Non-Goals/Future Work

Propose a time-series-forecasting-based or offline prediction model.

User Stories

Story 1

As a cluster administrator, there are many web service pods allocating almost node resources. Whereas, the node utilization is low since most allocated resources are not actually used. To improve node utilization, I want to reclaim the unused resources to submit some low-priority online-service pods and Flink jobs. However, I am concerned with the risks of over-utilization bringing machine overload which may cause the performance degradation and hurt the pod QoS.

Story 2

As a Kubernetes developer, I want to support the long-term load balancing in the scheduler. Thus, I need the information that which nodes should be idle for a long time.

Design

Design Principles

The node prediction is low-cost and can be implemented in the Koordlet.
The node prediction is pluggable. Users can replace the default model to customize the prediction.

Architecture

The node prediction is implemented mainly in the Koordlet and Koord-Manager. The architecture is as below:

Koordlet: The agent runs on the node. It implements the metrics collection, metrics storage, and predict server.
- Metrics Advisor: It collects the cpu/memory usage of the node and running pods. It stores the collected metrics in the Metric Cache.
- Metric Cache: It stores the node and pod metrics in a TSDB, which allows other modules to query the metrics later.
- Predict Server: With the node and pod metrics retrieved from the Metric Cache, it calculates and checkpoints the predicted result based on the prediction model.
- States Informer: It maintains the metadata of the node and the pods.
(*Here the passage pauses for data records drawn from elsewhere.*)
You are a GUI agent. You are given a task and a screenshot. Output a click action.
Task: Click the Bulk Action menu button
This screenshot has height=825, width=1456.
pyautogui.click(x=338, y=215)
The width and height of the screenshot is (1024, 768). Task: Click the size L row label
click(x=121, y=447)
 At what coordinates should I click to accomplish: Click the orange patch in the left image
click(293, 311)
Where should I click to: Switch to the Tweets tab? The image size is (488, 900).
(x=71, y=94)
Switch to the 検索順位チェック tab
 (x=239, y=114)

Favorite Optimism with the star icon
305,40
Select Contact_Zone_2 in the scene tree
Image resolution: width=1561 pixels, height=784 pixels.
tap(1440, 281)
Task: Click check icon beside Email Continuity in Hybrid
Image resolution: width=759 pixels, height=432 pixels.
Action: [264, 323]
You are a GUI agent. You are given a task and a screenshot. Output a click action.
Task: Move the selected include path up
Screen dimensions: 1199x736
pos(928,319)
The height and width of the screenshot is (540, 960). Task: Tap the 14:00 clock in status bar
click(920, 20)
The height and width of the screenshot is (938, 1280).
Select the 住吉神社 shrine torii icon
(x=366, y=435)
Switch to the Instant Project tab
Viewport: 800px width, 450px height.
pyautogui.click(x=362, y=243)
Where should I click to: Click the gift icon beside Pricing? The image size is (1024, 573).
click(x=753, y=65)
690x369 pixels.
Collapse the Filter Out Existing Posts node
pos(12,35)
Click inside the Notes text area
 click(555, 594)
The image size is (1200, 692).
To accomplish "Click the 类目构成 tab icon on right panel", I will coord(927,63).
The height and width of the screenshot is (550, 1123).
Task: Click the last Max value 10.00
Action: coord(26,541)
It also reports the latest prediction periodically to the kube-apiserver.
Koord-Manager: The controller runs on a master node.
- Configuration delivery: It maintains the prediction and colocation strategies and distributes the node strategy onto the NodeMetric.
- Resource Calculator: It fetches the node prediction result, and calculates the resource allocatable of the reclaimed resources (i.e. Mid-tier resource).
Koord-Scheduler: It schedules the pod with different priority bands (e.g. Prod, Mid, Batch). It can enable load-aware scheduling to balance the over-committed nodes' utilization.

Workflow

In the koordlet, stages to update the node prediction are as follows:

Histogram initialization: The predict server initializes a set of histograms for CPU and memory. For implementing N-Sigma_v1, it initializes decayed histograms only for the node and priority classes. While implementing N-Sigma_v2, it initializes histograms both for the node and every running pod.
Metrics collection: The metrics advisor collects the usage statistics of node and pods and stores them as metric points into the metric cache every CollectInterval (e.g. 1s).
Histogram updating: The predict server fetches the node metrics and pod metrics of latest HistogramUpdateInterval (e.g. 30s). Then it uses the aggregated result to update the decayed histograms.
Periodical reporting: The states informer fetches node metrics and the last histograms for the node and priority classes every ReportingInterval (e.g. 60s). Then it reports the complete NodeMetric status with last node prediction info to the kube-apiserver.
Fast reporting: The states informer fetches the last histograms every CheckPredictionInterval (e.g. 20s). It checks if the predicted result is too small or too larger than the last updated prediction exceeding the ResourceDiffThreshold (e.g. 5%), or the updated duration is longer than ForceUpdateInterval (e.g. 600s). If the check result is true, It updates the latest node prediction to the kube-apiserver.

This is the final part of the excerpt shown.